* **本文**
* * *

見出し画像

繁盛飲食店が通販で売れない理由。

もうこんなに長くコロナ禍が続いて飲食店の経営者は本当に大変でしょう。
私の顧客も既存店売上は相当落としていて、コロナ前の前々年比70%ならいい方。居酒屋業態や宴会需要業態、料亭業態においてはやっていなかったランチを始めても前々年比60%が最高といった状態。もう普通にやっていたら存続不可も時間の問題です。

こんな時にどうすればいいかという方法はいくつかあるのですが、今日はその中で「通販」という切り口について書いていこうと思います。
もちろんこんな時期でもやれることは通販の他にもあります。デリバリーやテイクアウトもそのひとつでしょう。コストコントロールで出費を抑えて耐えるという方法もあるとは思いますが、飲食店経営というビジネスはコストコントロールの間違いが直接売上ダウンに影響しやすい業種なので無理にやらない方がいいでしょう。

* * *

* **データ**
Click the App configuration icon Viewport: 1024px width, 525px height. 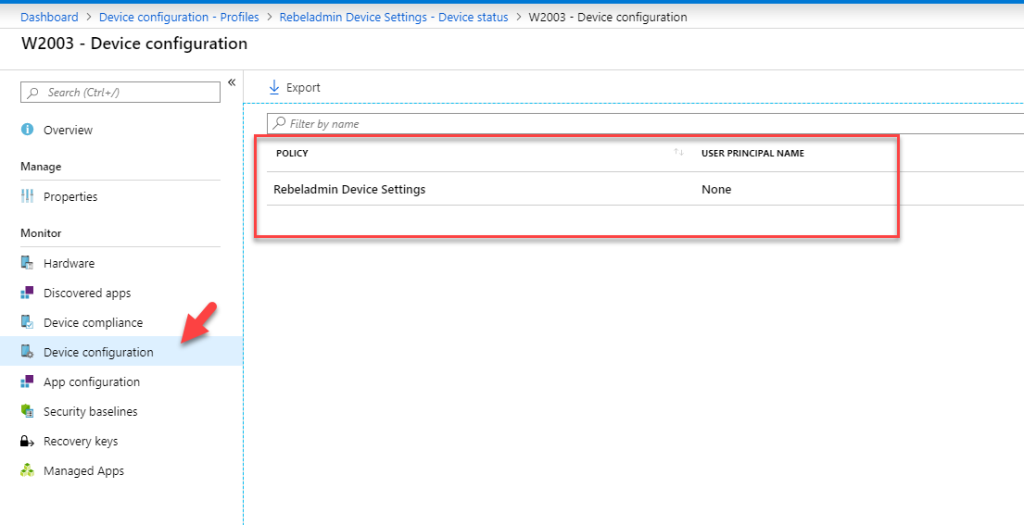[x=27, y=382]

* * *

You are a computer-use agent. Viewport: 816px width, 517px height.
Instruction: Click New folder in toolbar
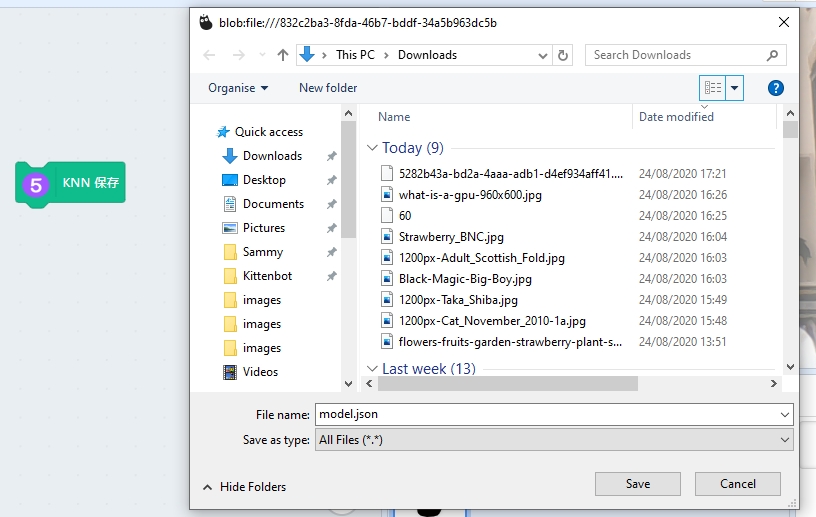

* * *

* **課題**
飲食店の通販についての本文のうち、「繁盛飲食店が通販で売れない理由。」から「いて書いていこうと思います。」までの部分を、「コロナ禍」を「不況」に置き換えて書き直すこと。 本文の内容だけをもとに答えること。

* **完成解答**
繁盛飲食店が通販で売れない理由。

もうこんなに長く不況が続いて飲食店の経営者は本当に大変でしょう。
私の顧客も既存店売上は相当落としていて、コロナ前の前々年比70%ならいい方。居酒屋業態や宴会需要業態、料亭業態においてはやっていなかったランチを始めても前々年比60%が最高といった状態。もう普通にやっていたら存続不可も時間の問題です。

こんな時にどうすればいいかという方法はいくつかあるのですが、今日はその中で「通販」という切り口について書いていこうと思います。